RECORDS FOR THE EXERCISE section start
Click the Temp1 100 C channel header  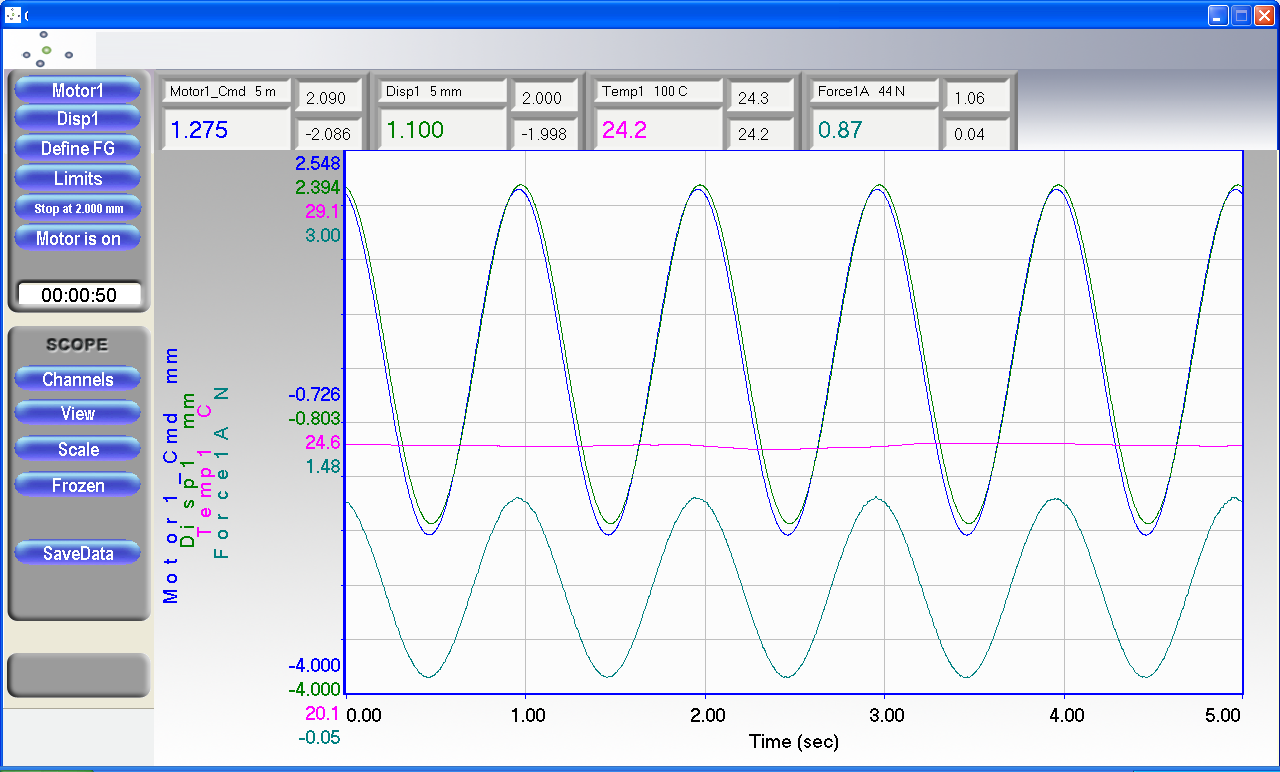click(659, 92)
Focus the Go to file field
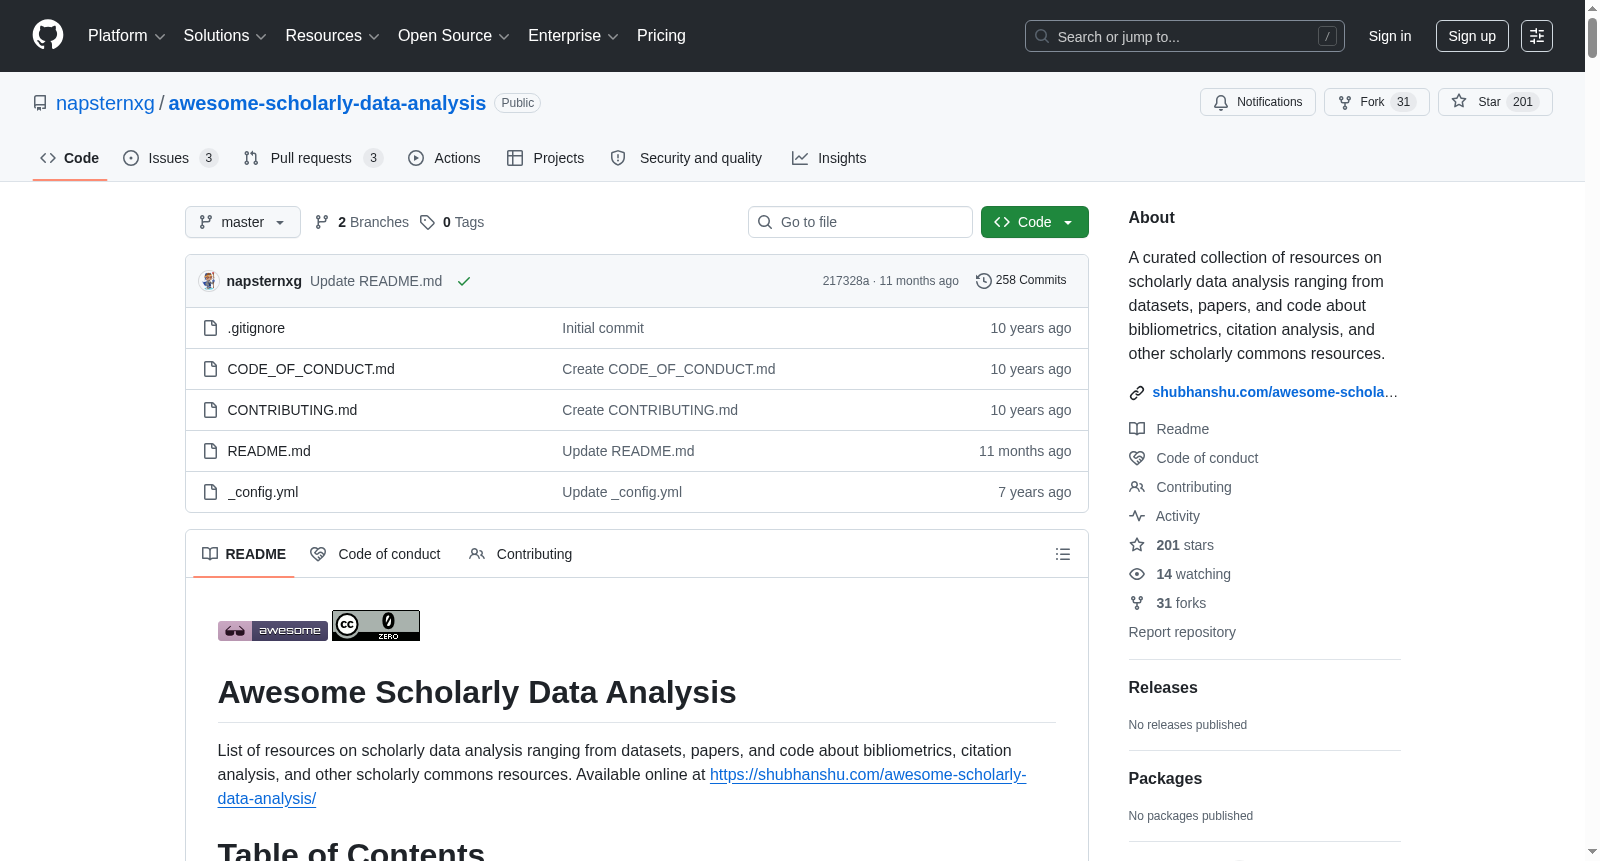 [x=860, y=222]

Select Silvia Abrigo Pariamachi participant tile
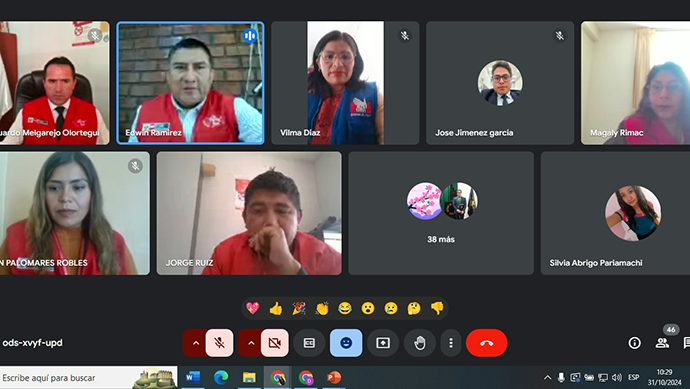[615, 213]
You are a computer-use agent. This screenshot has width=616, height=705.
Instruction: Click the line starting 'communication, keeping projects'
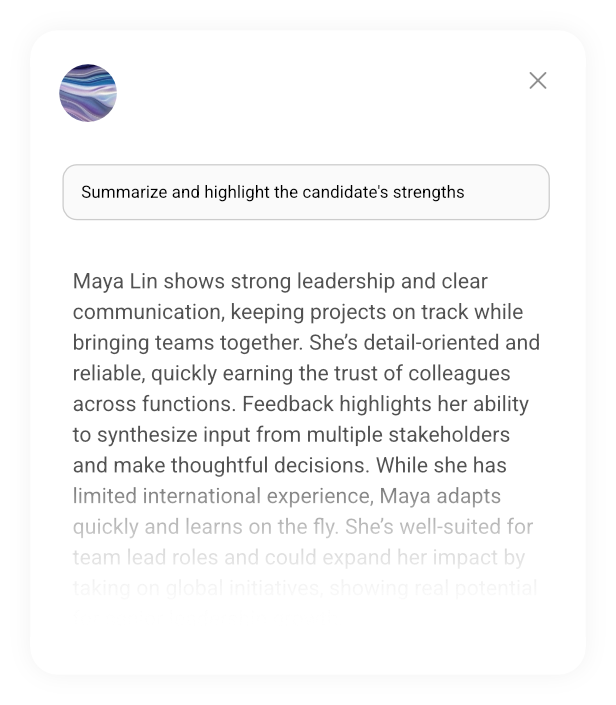(x=297, y=312)

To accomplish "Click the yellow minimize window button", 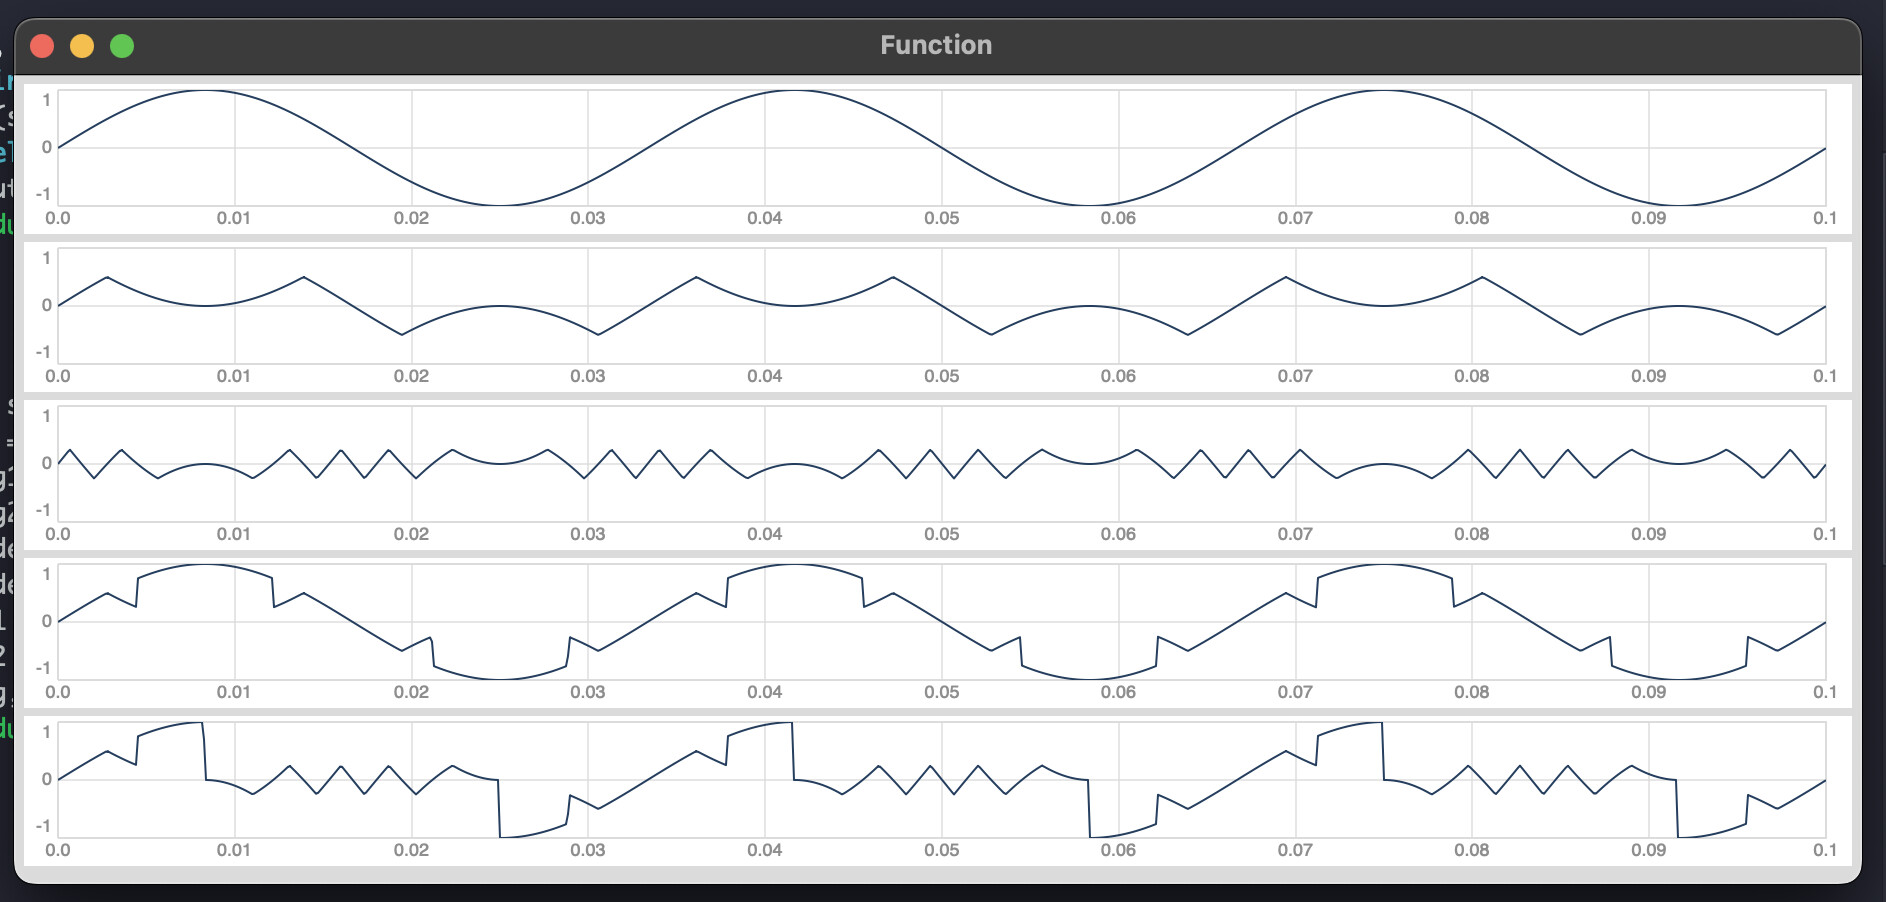I will [x=82, y=46].
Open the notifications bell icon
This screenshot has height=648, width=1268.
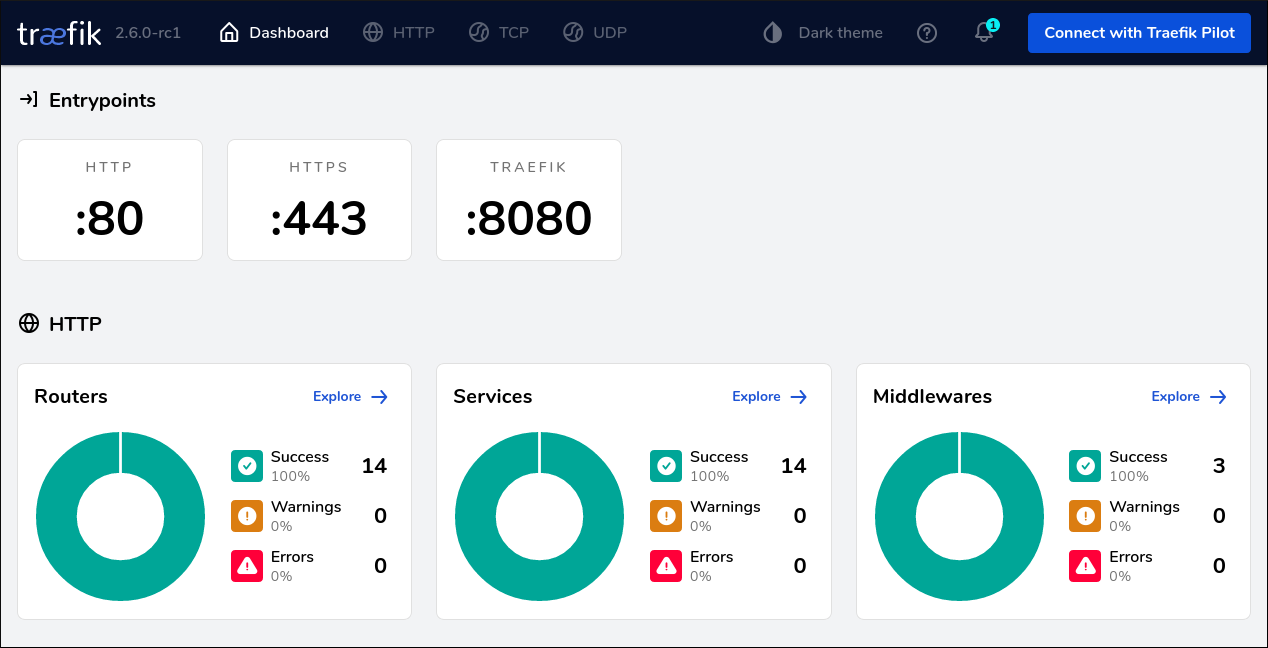coord(983,33)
RECORDS FOR THE EXERCISE section end
• EXERCISE GOAL: Give again, word for word, the lines from the one containing "Open the notifications bell icon" through the last line of the entries, with pictures omitted and nothing added.

• WRITTEN RESPONSE:
Open the notifications bell icon
This screenshot has height=648, width=1268.
coord(983,33)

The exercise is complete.